----- LISTED ENTRIES

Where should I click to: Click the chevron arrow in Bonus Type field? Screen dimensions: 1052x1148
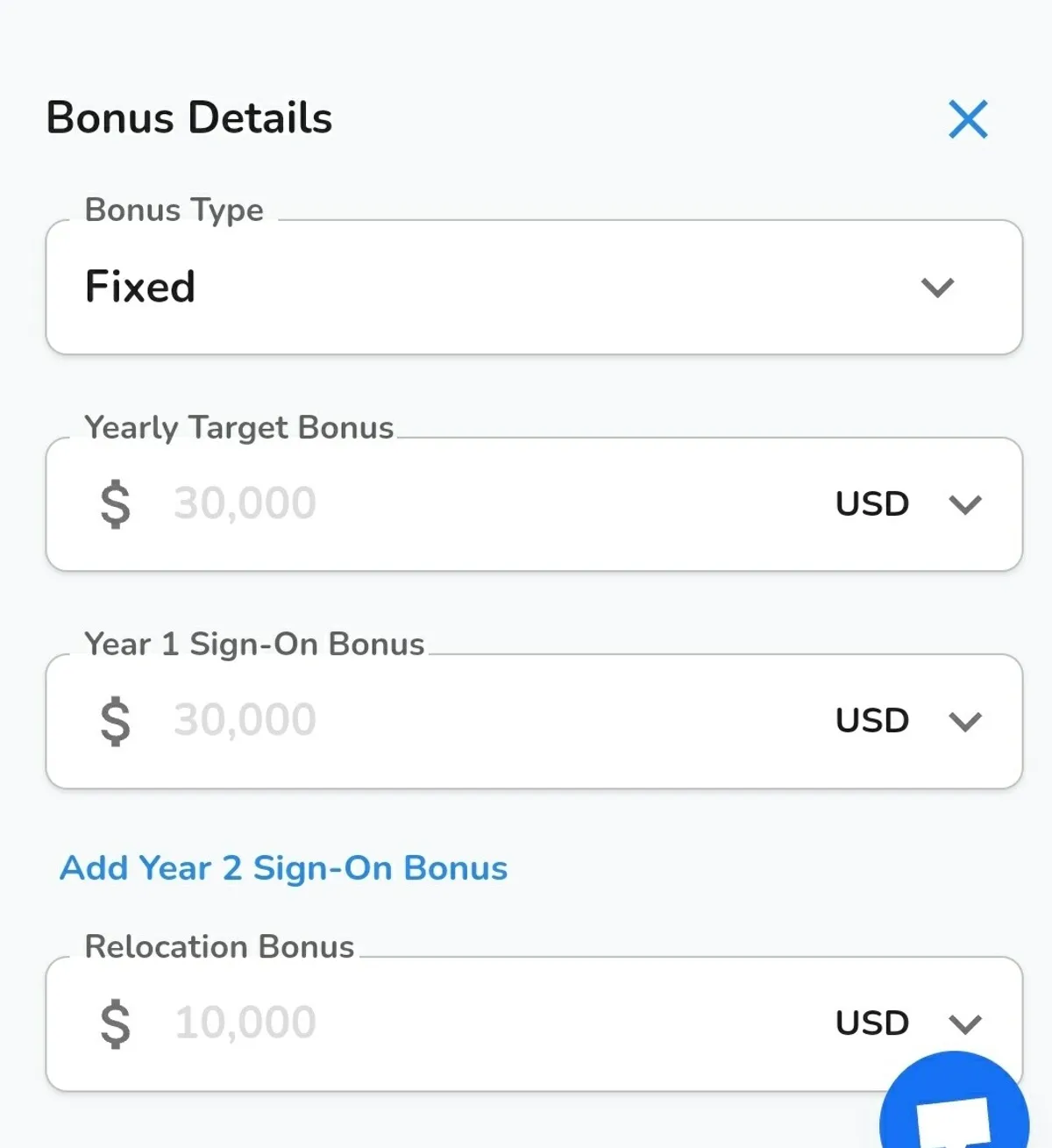coord(937,288)
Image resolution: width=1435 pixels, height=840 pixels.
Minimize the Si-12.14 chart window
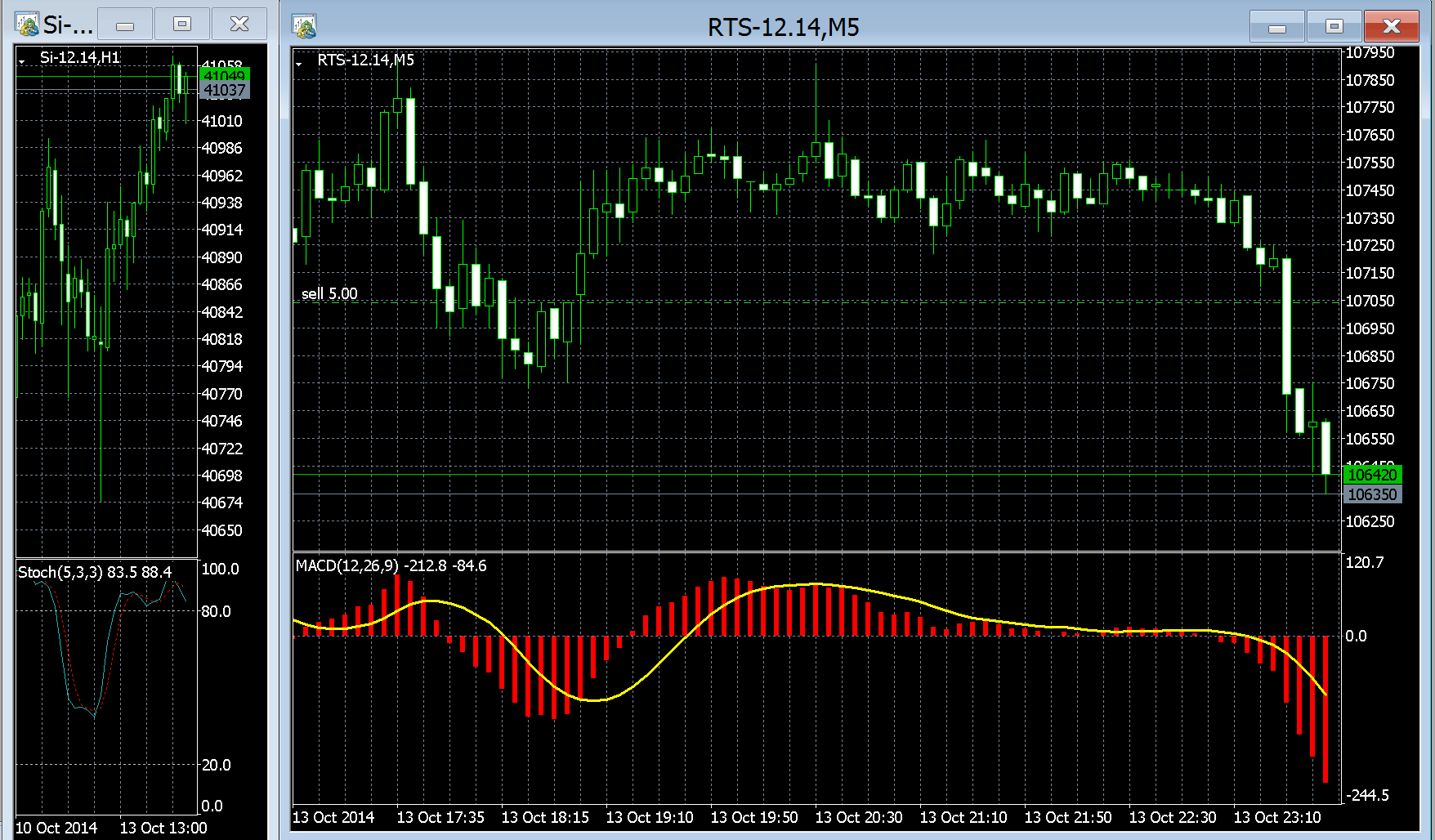coord(125,25)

----------

● **WHAT YOU ARE ASKED TO DO**: From the line with "Image resolution: width=1435" through the end of the listing, write out every line exactly, leaving out the pictures.

● **COMPLETED EXERCISE**:
Image resolution: width=1435 pixels, height=840 pixels.
Minimize the Si-12.14 chart window
coord(125,25)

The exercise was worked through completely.